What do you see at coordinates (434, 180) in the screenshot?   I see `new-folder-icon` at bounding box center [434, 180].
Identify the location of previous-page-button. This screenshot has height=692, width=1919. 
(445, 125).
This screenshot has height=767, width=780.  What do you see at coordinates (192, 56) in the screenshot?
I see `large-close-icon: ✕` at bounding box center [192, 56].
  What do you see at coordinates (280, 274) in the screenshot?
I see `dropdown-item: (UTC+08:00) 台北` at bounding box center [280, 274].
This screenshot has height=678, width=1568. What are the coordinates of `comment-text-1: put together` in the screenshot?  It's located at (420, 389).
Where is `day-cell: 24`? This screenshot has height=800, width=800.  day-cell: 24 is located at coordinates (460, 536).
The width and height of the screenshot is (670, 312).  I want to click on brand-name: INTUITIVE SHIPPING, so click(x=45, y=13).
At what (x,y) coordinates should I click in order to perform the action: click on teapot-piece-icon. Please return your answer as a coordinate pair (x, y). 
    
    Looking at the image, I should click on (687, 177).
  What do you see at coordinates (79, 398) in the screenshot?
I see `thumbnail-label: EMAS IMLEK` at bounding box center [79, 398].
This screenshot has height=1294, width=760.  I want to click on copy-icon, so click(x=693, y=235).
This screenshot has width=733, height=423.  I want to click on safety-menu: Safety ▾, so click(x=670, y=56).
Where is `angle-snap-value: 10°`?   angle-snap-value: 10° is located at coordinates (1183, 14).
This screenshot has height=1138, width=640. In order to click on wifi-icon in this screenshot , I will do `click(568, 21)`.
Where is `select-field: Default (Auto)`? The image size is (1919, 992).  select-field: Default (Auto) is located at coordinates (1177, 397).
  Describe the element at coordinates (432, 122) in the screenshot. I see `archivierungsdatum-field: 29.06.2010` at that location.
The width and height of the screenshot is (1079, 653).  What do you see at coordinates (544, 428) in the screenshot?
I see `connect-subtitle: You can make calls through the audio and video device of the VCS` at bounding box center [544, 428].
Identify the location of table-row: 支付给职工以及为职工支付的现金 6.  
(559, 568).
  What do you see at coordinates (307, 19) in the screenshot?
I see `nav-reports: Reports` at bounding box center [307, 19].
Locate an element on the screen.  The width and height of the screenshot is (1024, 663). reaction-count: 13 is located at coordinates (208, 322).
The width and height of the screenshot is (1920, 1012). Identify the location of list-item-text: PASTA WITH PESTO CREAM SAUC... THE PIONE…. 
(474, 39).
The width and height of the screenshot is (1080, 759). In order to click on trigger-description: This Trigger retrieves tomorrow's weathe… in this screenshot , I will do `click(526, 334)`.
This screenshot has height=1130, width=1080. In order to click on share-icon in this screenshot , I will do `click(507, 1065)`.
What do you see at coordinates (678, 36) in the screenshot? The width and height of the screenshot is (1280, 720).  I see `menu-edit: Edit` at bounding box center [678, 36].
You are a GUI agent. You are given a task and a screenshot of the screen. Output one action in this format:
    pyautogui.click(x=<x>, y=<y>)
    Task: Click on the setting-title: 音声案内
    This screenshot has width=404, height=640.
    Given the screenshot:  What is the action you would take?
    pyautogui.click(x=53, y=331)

OBIETTIVO DELL'ESERCIZIO:
Ricopia integralmente le righe del materiale riportato sopra, carattere per carattere e senza alcuna modifica.

SOLUZIONE DEL COMPITO:
What do you see at coordinates (434, 180) in the screenshot?   I see `new-folder-icon` at bounding box center [434, 180].
Identify the location of previous-page-button. This screenshot has height=692, width=1919. 
(445, 125).
This screenshot has height=767, width=780.  What do you see at coordinates (192, 56) in the screenshot?
I see `large-close-icon: ✕` at bounding box center [192, 56].
  What do you see at coordinates (280, 274) in the screenshot?
I see `dropdown-item: (UTC+08:00) 台北` at bounding box center [280, 274].
This screenshot has height=678, width=1568. What are the coordinates of `comment-text-1: put together` in the screenshot?  It's located at (420, 389).
Where is `day-cell: 24`? This screenshot has height=800, width=800.  day-cell: 24 is located at coordinates (460, 536).
The width and height of the screenshot is (670, 312).  I want to click on brand-name: INTUITIVE SHIPPING, so click(x=45, y=13).
At what (x,y) coordinates should I click in order to perform the action: click on teapot-piece-icon. Please return your answer as a coordinate pair (x, y). 
    
    Looking at the image, I should click on (687, 177).
  What do you see at coordinates (79, 398) in the screenshot?
I see `thumbnail-label: EMAS IMLEK` at bounding box center [79, 398].
This screenshot has height=1294, width=760.  I want to click on copy-icon, so click(x=693, y=235).
This screenshot has width=733, height=423.  I want to click on safety-menu: Safety ▾, so click(x=670, y=56).
Where is `angle-snap-value: 10°`?   angle-snap-value: 10° is located at coordinates (1183, 14).
This screenshot has height=1138, width=640. In order to click on wifi-icon in this screenshot , I will do `click(568, 21)`.
Where is `select-field: Default (Auto)`? The image size is (1919, 992).  select-field: Default (Auto) is located at coordinates (1177, 397).
  Describe the element at coordinates (432, 122) in the screenshot. I see `archivierungsdatum-field: 29.06.2010` at that location.
The width and height of the screenshot is (1079, 653).  What do you see at coordinates (544, 428) in the screenshot?
I see `connect-subtitle: You can make calls through the audio and video device of the VCS` at bounding box center [544, 428].
Identify the location of table-row: 支付给职工以及为职工支付的现金 6.  
(559, 568).
  What do you see at coordinates (307, 19) in the screenshot?
I see `nav-reports: Reports` at bounding box center [307, 19].
Locate an element on the screen.  The width and height of the screenshot is (1024, 663). reaction-count: 13 is located at coordinates (208, 322).
The width and height of the screenshot is (1920, 1012). Identify the location of list-item-text: PASTA WITH PESTO CREAM SAUC... THE PIONE…. 
(474, 39).
The width and height of the screenshot is (1080, 759). In order to click on trigger-description: This Trigger retrieves tomorrow's weathe… in this screenshot , I will do `click(526, 334)`.
This screenshot has height=1130, width=1080. In order to click on share-icon in this screenshot , I will do `click(507, 1065)`.
What do you see at coordinates (678, 36) in the screenshot? The width and height of the screenshot is (1280, 720).  I see `menu-edit: Edit` at bounding box center [678, 36].
You are a GUI agent. You are given a task and a screenshot of the screen. Output one action in this format:
    pyautogui.click(x=<x>, y=<y>)
    Task: Click on the setting-title: 音声案内
    This screenshot has width=404, height=640.
    Given the screenshot:  What is the action you would take?
    pyautogui.click(x=53, y=331)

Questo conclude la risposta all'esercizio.